A dramaticidade do filme é mais voltada em cima da vida da Elis do que na do Tom pela circunstância da morte dela. Porque é o grande paradoxo do filme e dessa história dela: o fato dela morrer aos 36 anos no auge do sucesso, da beleza, do talento, tudo certo com ela. E eu fiz questão de contar logo no início para as pessoas que estão vendo pela primeira vez essa história perceberem isso. Essa história da morte da Elis, até hoje, não foi bem aceita. Foi um impacto tão grande na população. As pessoas se lembram o que estavam fazendo quando receberam a notícia, você já deve ter percebido isso.
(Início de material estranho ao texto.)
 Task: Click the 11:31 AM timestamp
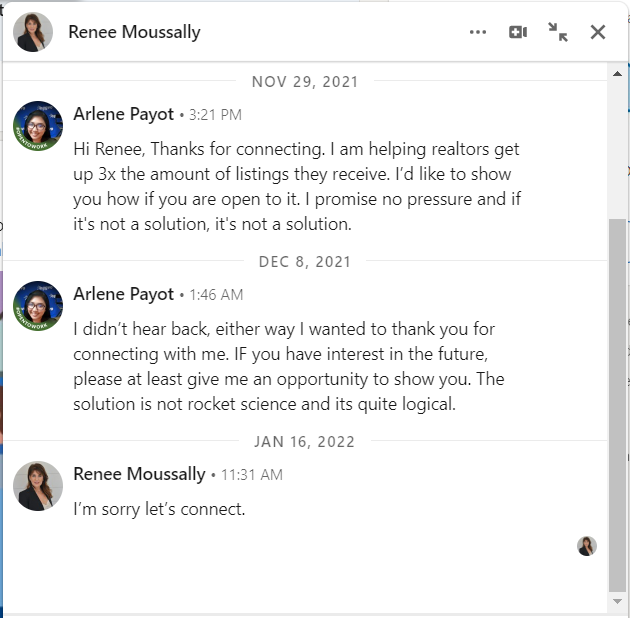(250, 475)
Foi muito semelhante ao desaparecimento da Carmem Miranda, lá atrás. Teve algumas semelhanças porque ela também estava no auge do sucesso. E as duas aparecem mortas em imagens. Eu coloquei isso no filme sabendo que ia criar algum impacto, mas eu queria ressaltar esse paradoxo. E até hoje, os contemporâneos da Elis não aceitam, não conseguem entender o que aconteceu. É uma coisa que não é que não conseguem entender, (eles) não conseguem aceitar. E esse impacto marcou muito o país todo. E eu acho que tinha que ser comentado no filme. Mas é o grande paradoxo. Como uma artista naquele momento, com todos aqueles atributos, desaparece, vai embora? É muito triste a história dela nesse sentido. E eu acho que o filme tinha que falar disso. E o André volta a falar disso no fim, em um outro contexto, já pensando nas causas disso ter acontecido. Mas a gente trata isso, também, de maneira sem aprofundar demais, e sem exagerar.
O filme aborda esses medos dela, os aspectos de uma certa aspereza de sua personalidade, essa ideia dela não ser uma pessoa de fácil convivência. Você que era amigo dela, que conviveu com ela, como você tem essa lembrança da Elis?
Eu acho que a gente conseguiu mostrar um pouco essas contradições todas e tudo isso em benefício do filme. A Elis era uma pessoa muito doce, ao contrário do que parecia. Na verdade, ela levou muita porrada a vida inteira. Foi muito assediada. Porque ela era uma criança prodígio. Ela cantava daquele jeito desde pequenininha. Se você procurar no YouTube, tem lá uma gravação dela imitando cantoras da época. E é impressionante! Ela devia ter 14 anos. A Elis chamava muito atenção. Ela era muito assediada. E ela não tinha uma estrutura de proteção em torno dela, sabe? Então, a maneira que ela tinha era dar pontapé, bater, chutar para se defender (risos). E isso a marcou muito. Mas ela era uma pessoa muito doce. Tão doce como a música dela, como a arte dela, e as pessoas vão perceber isso no filme. Acho que o filme conta bem essa história.
– João Paulo Barreto é jornalista, crítico de cinema e curador do Festival Panorama Internacional Coisa de Cinema. Membro da Abraccine, colabora para o Jornal A Tarde e assina o blog Película Virtual.